Editorial: Genome editing and biotechnological advances for crop improvement and future agriculture

  • 1Centre for Research in Biotechnology for Agriculture, Universiti Malaya, Kuala Lumpur, Malaysia
  • 2Centre for Plant Genome Engineering, Institute of Plant Biochemistry, Heinrich-Heine-University, Dusseldorf, Germany
  • 3Centre of Region Haná for Biotechnological and Agricultural Research, Czech Advanced Technology and Research Institute, Palacký University Olomouc, Olomouc, Czechia
  • 4Department of Plant Pathology, University of Minnesota, Saint Paul, MN, United States

Climate change-induced environmental stresses, pests, and diseases significantly affect crop growth and productivity, posing severe threats to food security. Given the increasing population and environmental pressures, it is essential to develop crops resilient to environmental stresses and capable of sustained yield and nutrition (Ghag et al., 2022). While conventional crop breeding can help develop new varieties with improved traits, it is a slow, labor-intensive, and costly process (Lau et al., 2022). Modern biotechnology and genome editing technologies could overcome these limitations and accelerate plant breeding beyond what was previously imaginable. Integrating high-throughput omics technologies, reinforced by next-generation sequencing, and the advanced genome editing tools allows for precise manipulation of crop genomes, enabling the development of varieties with desired traits and improved adaptability to changing climates. Additionally, the safe deployment of these technologies in crop improvement may aid in achieving the United Nations’ goal of ending global hunger. In this scenario, this Research Topic compiles five articles (one review and four original research articles) that explore the latest technological advances and applications of genome editing and/or omic technologies in crop improvement.

Among the recent genome editing technologies, the clustered regularly interspaced palindromic repeat (CRISPR)/CRISPR-associated (Cas) protein (CRISPR/Cas) is the potent and widely adopted tool for genome editing in plants. The CRISPR/Cas system consists of the Cas endonuclease and a synthetic single-guide RNA (sgRNA) that directs the Cas protein to a targeted genomic DNA (gDNA) sequence, which is then recognized and cleaved by CRISPR/Cas9 (Karlson et al., 2021; Hamdan et al., 2022). There are several Cas endonucleases, such as Cas9, Cas12a, Cas12b, Cas12j (Casϕ), and Cas12f (CasMINI) (Alok et al., 2021). The cleavage of DNA can often result in insertions or deletions (InDels), which can lead to frameshift mutations and gene knockouts. CRISPR/Cas9 has been widely used for genome editing in various plant species, including model plants, cereal crops, oil crops, fruits, vegetables, and horticulture plants (Okamoto et al., 2022; Yao et al., 2022). However, genome editing in vegetables is limited, and till now, radish genome editing has been unexplored. In this special issue, Muto and Matsumoto used a CRISPR/Cas9 system with a sgRNA to modify the GLABRA1 (GL1) orthologs, RsGL1a and RsGL1b, which are known to be involved in leaf trichome formation in radish. The authors found that at least 62% editing efficiency was recorded in T0 plants, and most of the mutant alleles were stably inherited in the T1 generation. This study highlighted that genome-edited radish without T-DNA (null-segregant) could be obtained as novel breeding material. This could have significant implications for crop improvement and agriculture, as it may provide a more efficient and cost-effective way to develop new radish varieties with improved traits. Furthermore, the developed technology is expected to apply to other vegetables and traits, including resistance to pests and diseases, improved nutritional value, and tolerance to environmental stresses, which is crucial in addressing food security and sustainable agriculture in the face of climate change.

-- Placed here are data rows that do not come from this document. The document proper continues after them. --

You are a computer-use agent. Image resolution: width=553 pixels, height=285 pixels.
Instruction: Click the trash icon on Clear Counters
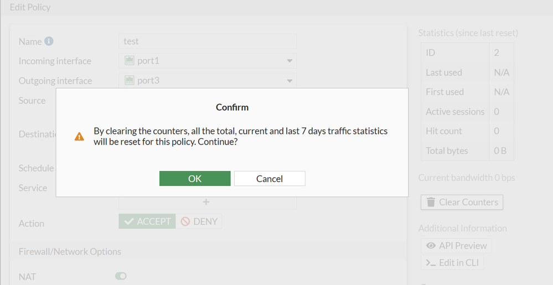click(x=430, y=202)
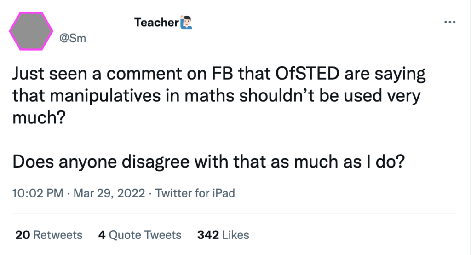Viewport: 471px width, 255px height.
Task: Click the word manipulatives in the tweet
Action: click(105, 96)
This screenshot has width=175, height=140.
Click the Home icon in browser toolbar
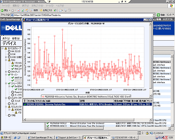click(27, 10)
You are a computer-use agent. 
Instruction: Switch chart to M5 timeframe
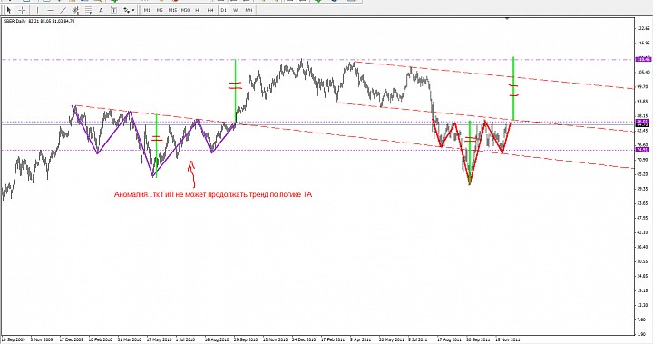[x=160, y=10]
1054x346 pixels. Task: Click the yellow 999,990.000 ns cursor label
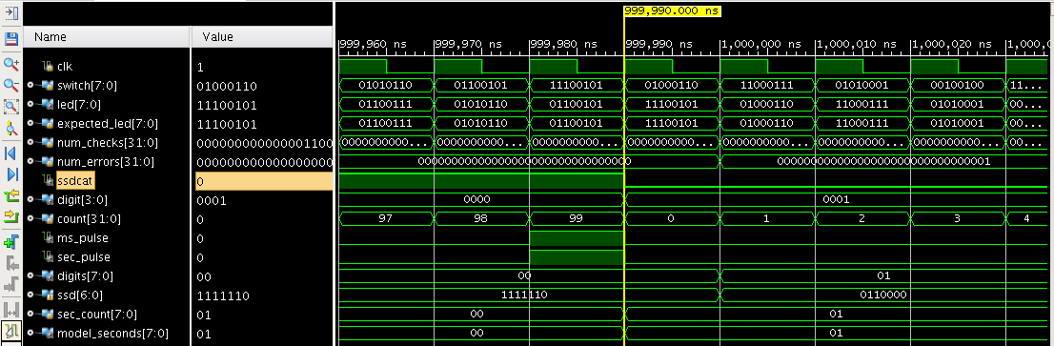tap(672, 10)
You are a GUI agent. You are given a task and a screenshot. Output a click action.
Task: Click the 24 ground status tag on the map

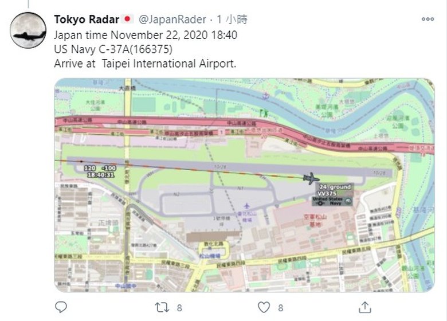coord(334,187)

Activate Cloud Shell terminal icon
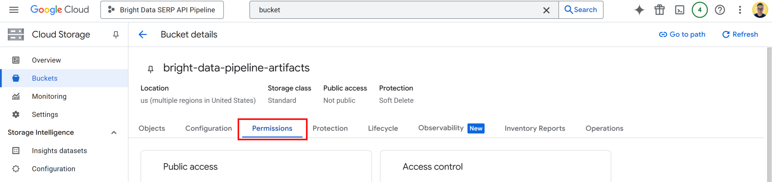[x=680, y=10]
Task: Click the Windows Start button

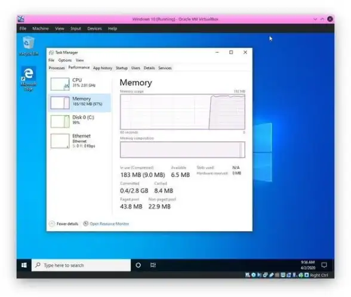Action: click(24, 265)
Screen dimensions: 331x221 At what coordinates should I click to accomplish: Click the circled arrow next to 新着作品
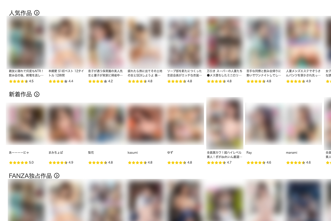click(x=37, y=94)
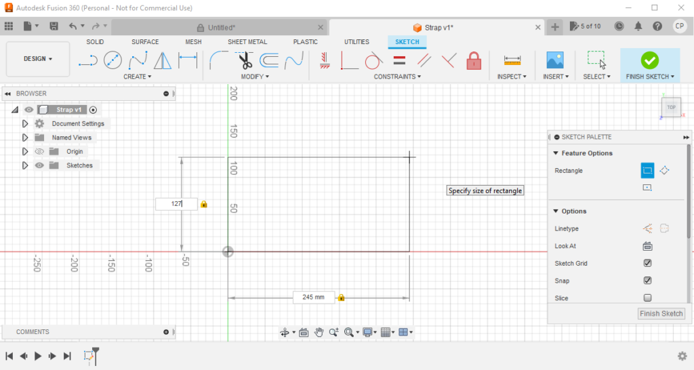The width and height of the screenshot is (694, 370).
Task: Click the Look At icon in palette
Action: point(647,246)
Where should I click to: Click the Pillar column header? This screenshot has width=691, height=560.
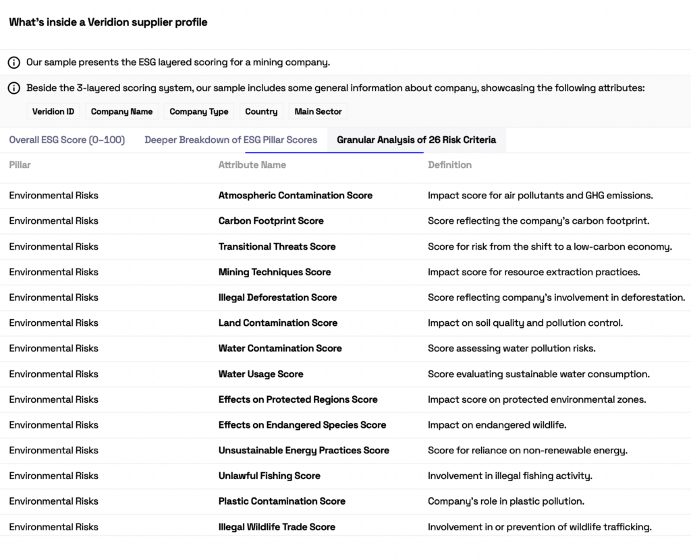click(x=18, y=165)
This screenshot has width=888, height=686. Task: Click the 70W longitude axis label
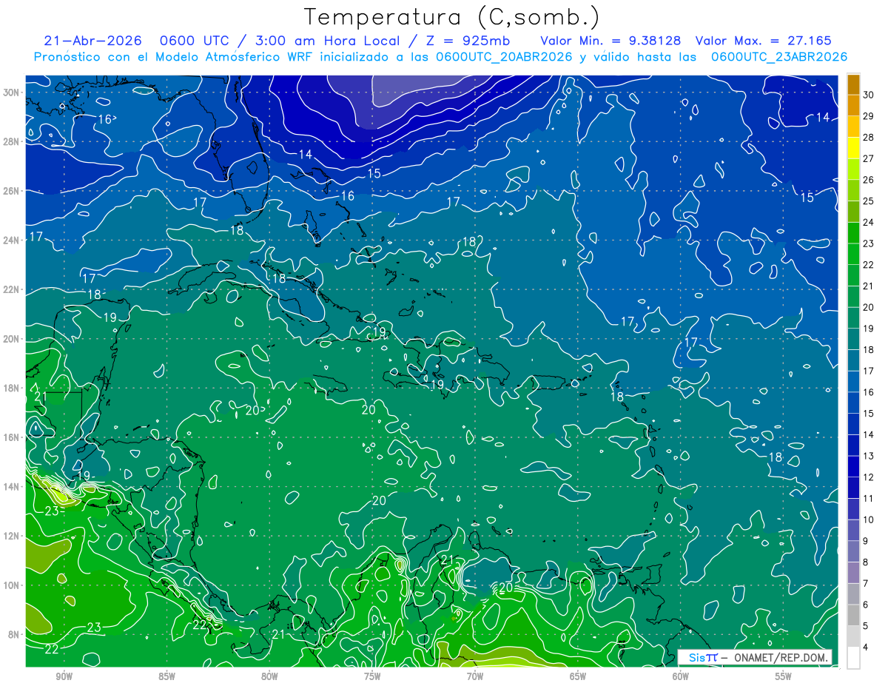(474, 676)
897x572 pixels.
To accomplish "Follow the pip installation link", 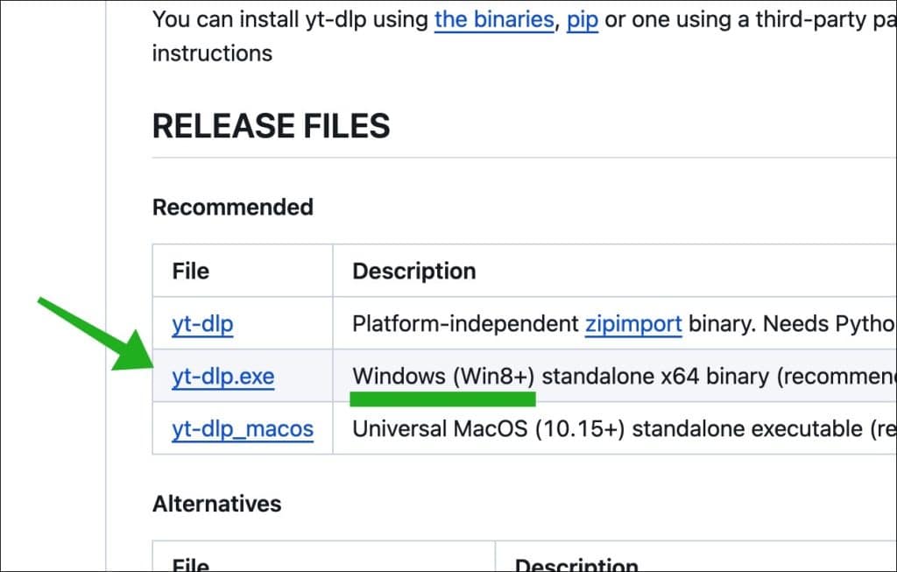I will click(583, 19).
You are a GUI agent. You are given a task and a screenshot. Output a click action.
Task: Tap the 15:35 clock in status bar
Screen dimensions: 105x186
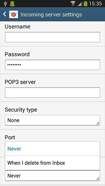95,4
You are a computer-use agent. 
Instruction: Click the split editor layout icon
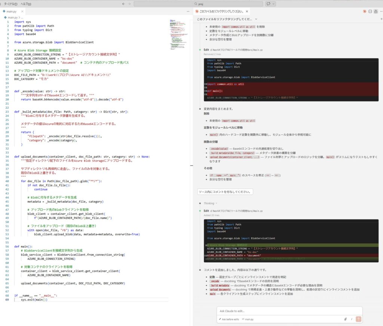370,12
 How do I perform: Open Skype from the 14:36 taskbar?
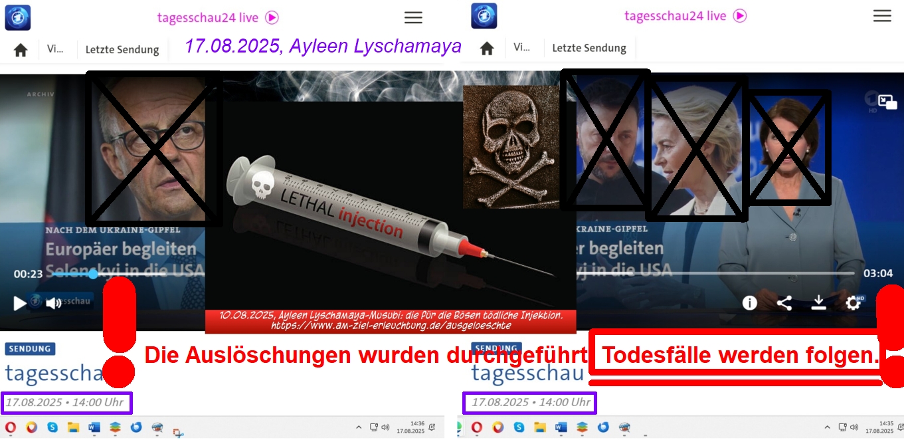pos(52,427)
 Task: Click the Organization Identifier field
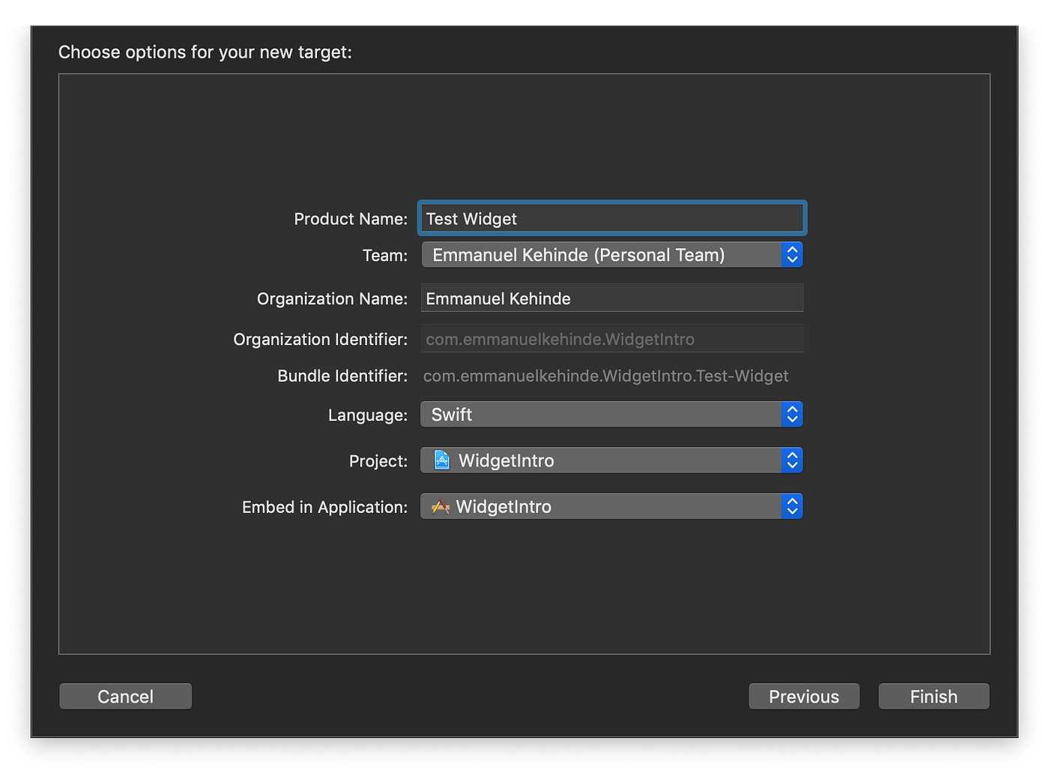click(612, 338)
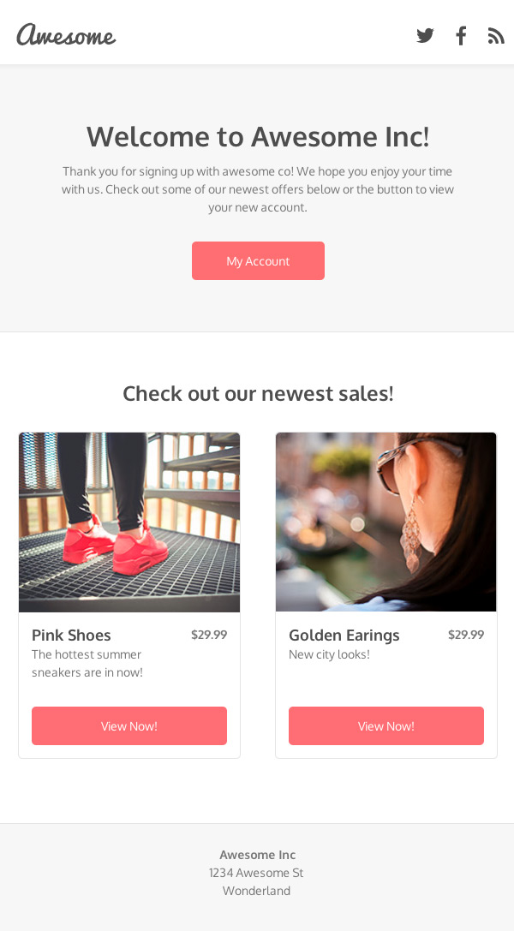The width and height of the screenshot is (514, 931).
Task: Click View Now under Golden Earings
Action: 386,725
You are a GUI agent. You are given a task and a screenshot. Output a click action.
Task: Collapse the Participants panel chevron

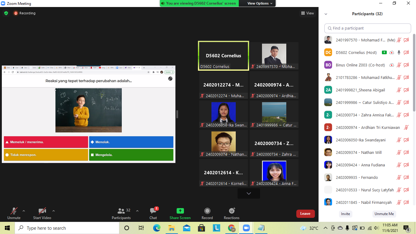click(326, 14)
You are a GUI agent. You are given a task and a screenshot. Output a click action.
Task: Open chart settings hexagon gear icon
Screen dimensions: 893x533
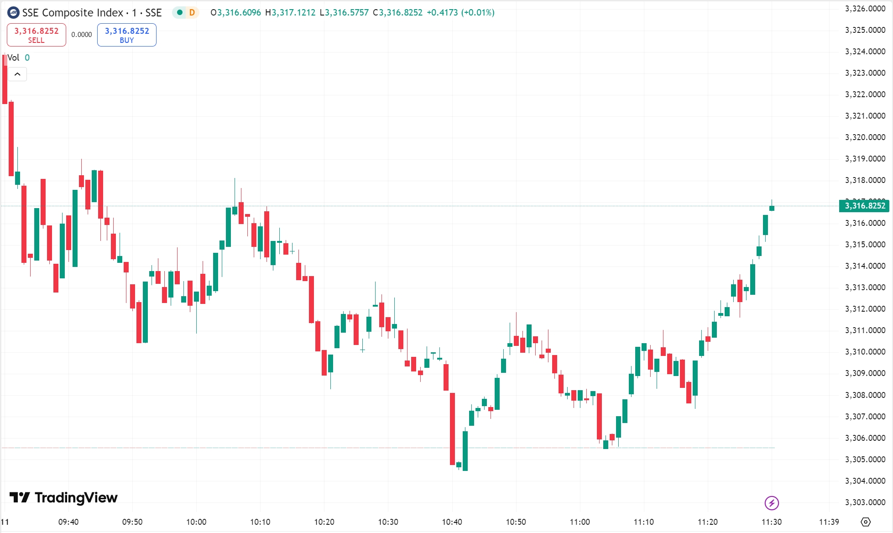[x=865, y=522]
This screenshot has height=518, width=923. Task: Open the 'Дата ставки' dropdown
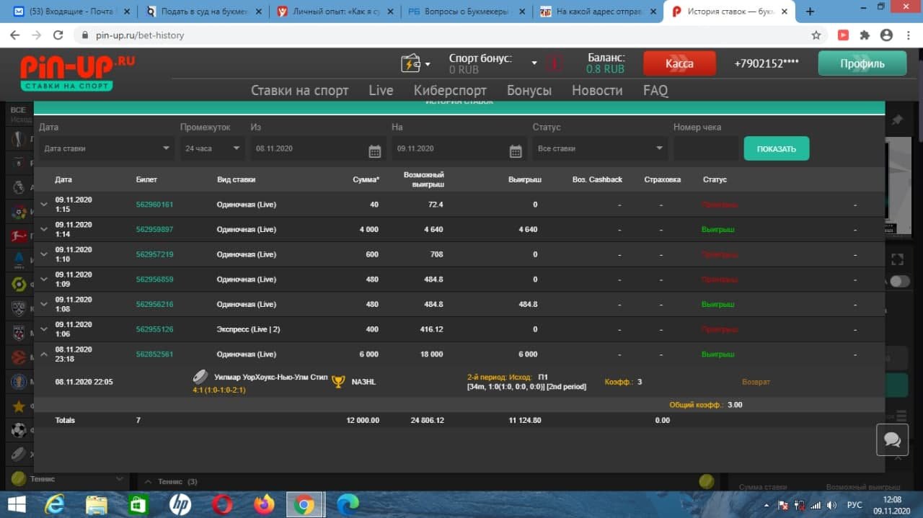106,148
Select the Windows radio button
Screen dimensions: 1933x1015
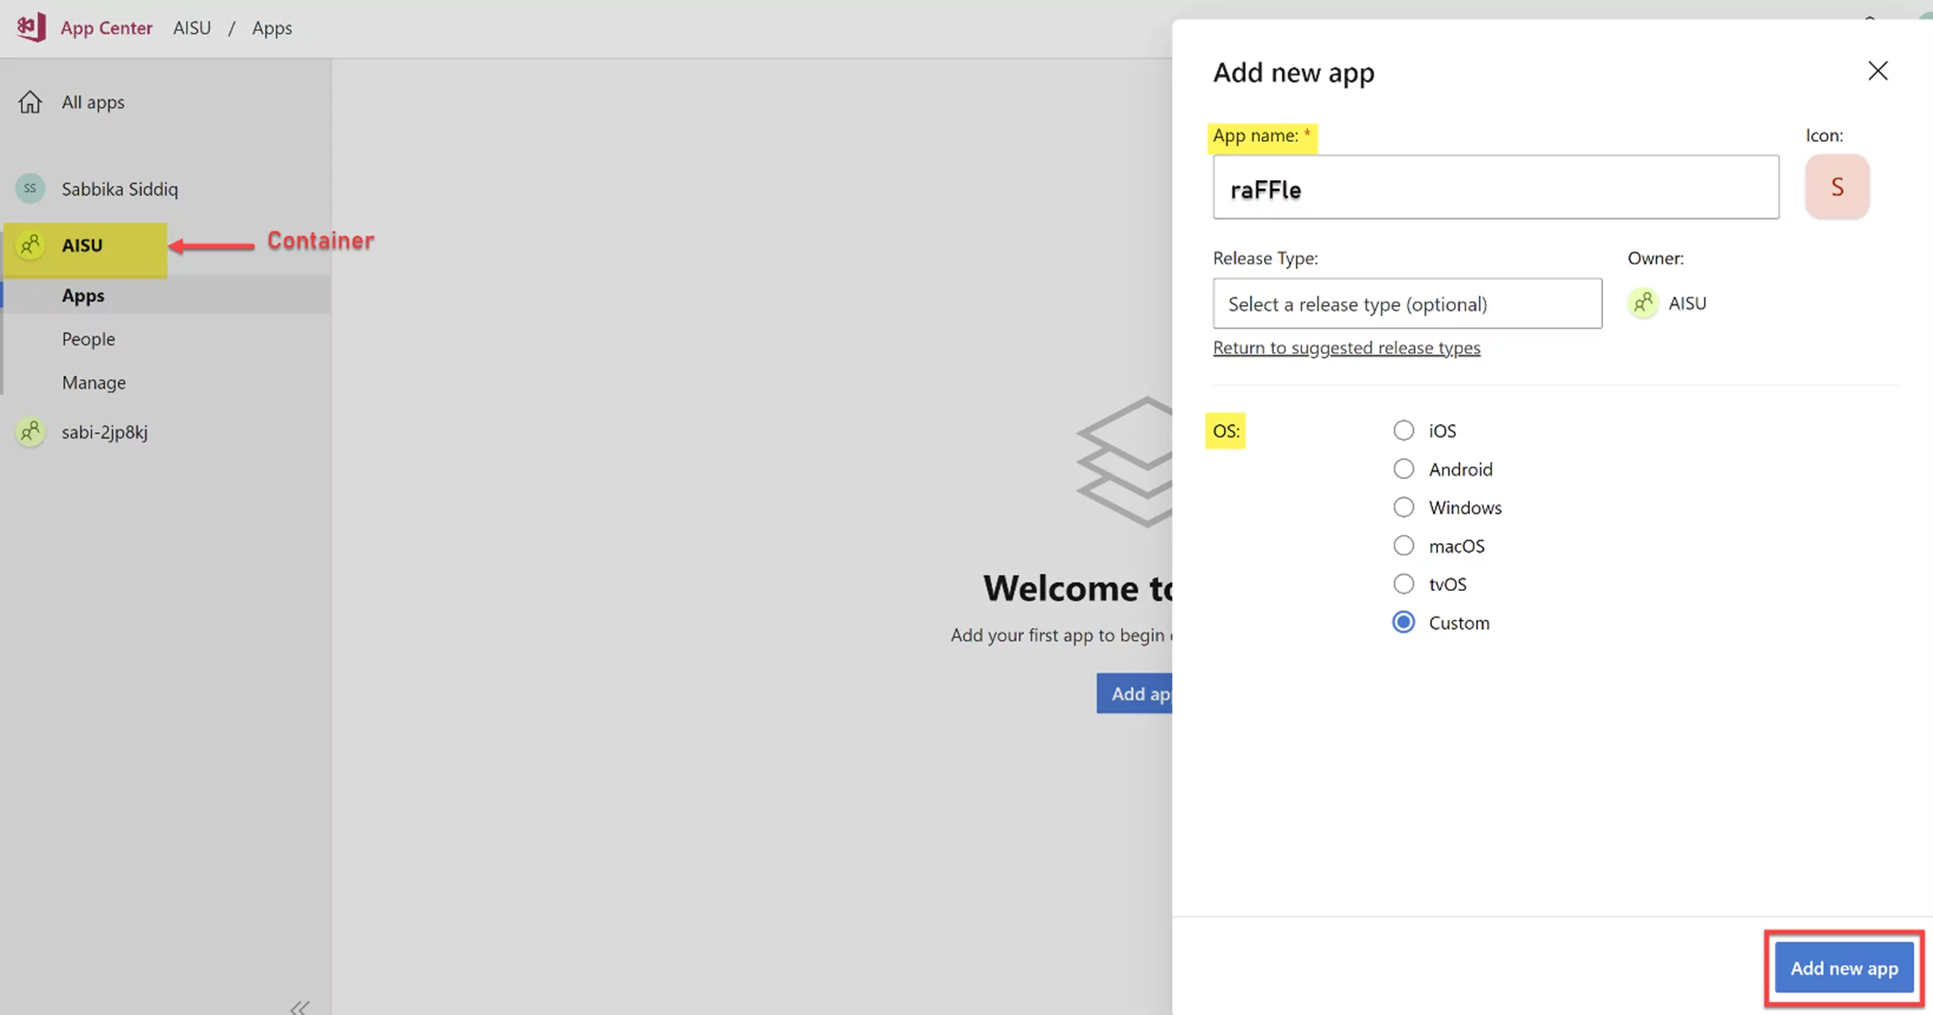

In another study, Cao et al. employed a multiplex CRISPR/Cas9 approach in soybean to target RS2 and RS3 genes responsible for raffinose synthesis. They showed that the two-component transcriptional unit (TCTU) and single transcriptional unit (STU) systems with tRNA as the cleavage site showed better editing efficiency than other systems. Furthermore, using the TCTU-tRNA system, Cao et al. successfully induce mutations at RS2 and RS3, resulting in significant reductions in raffinose family oligosaccharides and high sucrose levels in soybean. Their findings suggest that the multiplex CRISPR/Cas9 approach could be a promising way to improve the quality of soybeans for human and monogastric animal consumption.

The application of CRISPR/Cas technology has shown promising potential in maize crops. Wang et al. summarize the current applications and potential of CRISPR/Cas technology in maize, focusing on gene function and generating new germplasm for increased yield, specialty corns, plant architecture, stress response, haploid induction, and male sterility. The review also highlighted significant obstacles that limit the use of CRISPR technology in maize, such as low gene editing frequency, low genetic transformation efficiency, and regulatory issues. This indicates that technological advances are needed and that existing regulatory policies should be revisited to fully realize the potential of CRISPR/Cas technology in maize crop improvement.

Plant pathogens can significantly reduce crop yield and quality, which poses a significant threat to global food security (Ghag et al., 2022). To address this issue, it is necessary to enhance the genetic resistance of plants to diseases through sustainable agricultural production methods. The work by Cheng et al. demonstrates the feasibility of using CRISPR/Cas9 genome editing to accelerate breeding for disease resistance in barley. The authors modified Protein Disulfide Isomerase Like 5-1 (PDIL5-1), which is known to play a role in the plant’s response to viral infections in barley. The study found that the mutated plants were more resistant to yellow mosaic virus disease than wild-type plants, with no adverse effects on growth or yield. This enhanced resistance may lead to more sustainable agricultural practices by mitigating the negative impacts of plant pathogens on global food production.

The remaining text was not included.